There’s another problem modeling tradeoffs from a changing climate — the later an economy waits to start investing into mitigation measures and newer infrastructure to handle changes as they come, the more expensive said investments become as the timelines get condensed, businesses and states have to react to increasingly extreme dislocations, and new land that hasn’t been utilized at all becomes more valuable and has to be unlocked. In other words, you need an investment boom to manage climate change just about everywhere. That means commodity prices — and related inflation — stay higher and everyone’s got to get building. Neither of those work well for the Russian economy or the regime as it’s currently constructed. Further, the size of the workforce is structurally declining. If agriculture keeps growing in an economy that’s got a relatively low ceiling for services since incomes keep falling, that will draw in labor that is deployed elsewhere. Of course, part of these labor shortfalls might be managed by increased labor migration and refugee flight from Central Asia or the South Caucasus, but then you have to consider social friction and the institutional challenge of incorporating arrivals into existing tax and welfare systems. The EAEU helps in that regard a bit, but it’s not a panacea.
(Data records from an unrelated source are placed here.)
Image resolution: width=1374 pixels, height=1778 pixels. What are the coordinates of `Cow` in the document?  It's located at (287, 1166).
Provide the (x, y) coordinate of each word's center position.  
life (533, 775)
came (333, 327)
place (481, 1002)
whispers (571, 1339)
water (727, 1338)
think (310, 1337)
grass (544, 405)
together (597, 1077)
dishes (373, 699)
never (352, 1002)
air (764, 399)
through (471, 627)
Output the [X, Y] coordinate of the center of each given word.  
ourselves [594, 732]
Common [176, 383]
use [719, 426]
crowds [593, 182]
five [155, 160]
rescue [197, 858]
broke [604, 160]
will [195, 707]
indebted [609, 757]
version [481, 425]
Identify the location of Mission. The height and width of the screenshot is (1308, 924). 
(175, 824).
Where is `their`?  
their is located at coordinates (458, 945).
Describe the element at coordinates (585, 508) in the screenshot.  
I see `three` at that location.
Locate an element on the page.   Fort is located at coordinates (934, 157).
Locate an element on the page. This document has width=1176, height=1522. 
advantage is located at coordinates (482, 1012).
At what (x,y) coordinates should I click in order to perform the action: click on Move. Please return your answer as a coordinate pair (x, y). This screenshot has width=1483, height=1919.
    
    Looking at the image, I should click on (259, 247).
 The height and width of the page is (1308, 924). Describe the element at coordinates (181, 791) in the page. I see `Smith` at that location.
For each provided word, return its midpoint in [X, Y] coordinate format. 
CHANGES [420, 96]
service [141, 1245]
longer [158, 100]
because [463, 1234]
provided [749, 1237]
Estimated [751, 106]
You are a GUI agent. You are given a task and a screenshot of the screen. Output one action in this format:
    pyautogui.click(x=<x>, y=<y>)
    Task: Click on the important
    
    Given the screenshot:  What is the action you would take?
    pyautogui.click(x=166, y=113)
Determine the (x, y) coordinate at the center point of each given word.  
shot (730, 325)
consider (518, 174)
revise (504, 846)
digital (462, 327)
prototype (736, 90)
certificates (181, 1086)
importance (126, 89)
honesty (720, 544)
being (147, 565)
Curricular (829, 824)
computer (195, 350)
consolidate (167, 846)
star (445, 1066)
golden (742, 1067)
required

Oh, and they’ll have to build more than a pathetic 2,000 kilometers of new roads annually to plus up logistical access to rural areas where newer lands are meant to be exploited.
Climate change creates a host of systemic risks and shifts that Russia and other macroeconomically orthodox political systems are not designed to handle. Economies have to be run hotter to ward off the worst possible temperature increases and climate disruptions. It’s as yet speculative, but one can imagine that Russia’s defense manufacturers would try to cash in on any of these emergent projects as a means of off-setting export losses or budget restraint. New tech, new equipment, and the pressure to mobilize labor will all matter more. The correlation of domestic forces suggests climate change will become yet another rentier goldmine at the expense of the deflation forced upon other groups in society.